Once the job allocation on the compute node has completed, the images created are deleted. Therefore, please make sure to either push your images to a container registry or export them to an archive before exiting the job allocation
Spawning Containers from Images
It is possible to spawn a container from a container image using the command buildah from:
# Create container from a given image buildah from --name <container_name> <image_name>
It is then possible to run interactively inside the spawned container:
buildah run -t <container_name> bash
Commiting a container as a new image
To commit a container (including any changes that may have been made in it) as a container image you can use the command buildah commit:
buildah commit <container_name> <image_tag
Exporting Container Images
Buildah allows exporting container images to a number of different formats. You can export the image with tag <image_tag> using the following command:
buildah push <image_tag> docker-archive:/<my_path>/<archive_name.tar>
The docker-archive format of the example above can be used to import the image using either Sarus or Singularity.

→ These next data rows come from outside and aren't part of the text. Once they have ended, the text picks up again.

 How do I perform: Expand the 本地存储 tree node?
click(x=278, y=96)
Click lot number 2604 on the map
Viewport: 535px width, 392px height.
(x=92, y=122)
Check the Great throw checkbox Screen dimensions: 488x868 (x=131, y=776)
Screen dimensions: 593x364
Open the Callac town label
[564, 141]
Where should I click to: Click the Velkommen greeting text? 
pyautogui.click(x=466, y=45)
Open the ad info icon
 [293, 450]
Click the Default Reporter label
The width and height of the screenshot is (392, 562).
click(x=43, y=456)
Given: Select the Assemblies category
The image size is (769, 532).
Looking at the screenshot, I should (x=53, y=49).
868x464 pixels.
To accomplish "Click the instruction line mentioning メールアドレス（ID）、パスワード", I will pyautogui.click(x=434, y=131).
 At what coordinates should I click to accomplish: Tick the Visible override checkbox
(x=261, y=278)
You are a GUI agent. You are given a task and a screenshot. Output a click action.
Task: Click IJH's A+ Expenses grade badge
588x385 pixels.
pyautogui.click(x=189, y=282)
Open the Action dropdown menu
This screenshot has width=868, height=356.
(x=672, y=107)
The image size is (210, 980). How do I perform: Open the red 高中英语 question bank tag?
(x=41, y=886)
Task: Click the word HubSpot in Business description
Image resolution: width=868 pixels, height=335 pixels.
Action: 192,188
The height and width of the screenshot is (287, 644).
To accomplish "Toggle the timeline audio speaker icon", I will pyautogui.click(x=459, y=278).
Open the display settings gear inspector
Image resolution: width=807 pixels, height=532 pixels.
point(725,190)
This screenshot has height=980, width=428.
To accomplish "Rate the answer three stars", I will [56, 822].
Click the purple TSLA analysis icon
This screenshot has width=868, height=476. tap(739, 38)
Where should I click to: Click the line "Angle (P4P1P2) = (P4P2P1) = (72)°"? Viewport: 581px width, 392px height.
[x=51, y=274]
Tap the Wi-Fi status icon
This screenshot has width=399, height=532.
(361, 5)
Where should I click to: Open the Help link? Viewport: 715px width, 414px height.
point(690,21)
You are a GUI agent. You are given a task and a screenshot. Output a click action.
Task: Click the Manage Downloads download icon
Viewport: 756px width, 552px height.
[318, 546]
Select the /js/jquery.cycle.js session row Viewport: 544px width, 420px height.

Interacting with Container Registries
Interacting with container registries using Buildah for pulling or pushing container images is straightforward. Buildah uses a registries.conf configuration file which controls the interaction with container registries as well as a policy.json defining the trust policy for container images. Default registries.conf and policy.json files are provided on Piz Daint allowing interaction with DockerHub. Custom configuration files can always be used via the --registries-conf and --signature-policy command line options.
Pulling images
In order to pull container images, use the command buildah pull, which takes one of the following forms:
buildah pull imagename:imagetag OR buildah pull myregistry/myrepository/imagename:imagetag
You might have to login to your container registry before being able to pull images. This is performed with one of the following options:
buildah login <registry_url> # Login by passing the username/password interactively OR buildah login -u <username> -p <password> <registry_url> # Login by passing username/password as cli options
For instance, in order to login interactively on your personal DockerHub registry where you are registered with <username>, you should run the command below:
buildah login docker.io/<username>
Please have a look at the additional options available for buildah login.
Pushing images
In order to push an image to a container registry, you first need to login to it. Afterwards, you should tag the image you want to push according to the name of your container registry and the corresponding repository. This is performed using the command buildah tag and the procedure is similar to docker tag. Then you should use the command buildah push to push the image to the container registry, similarly to docker push.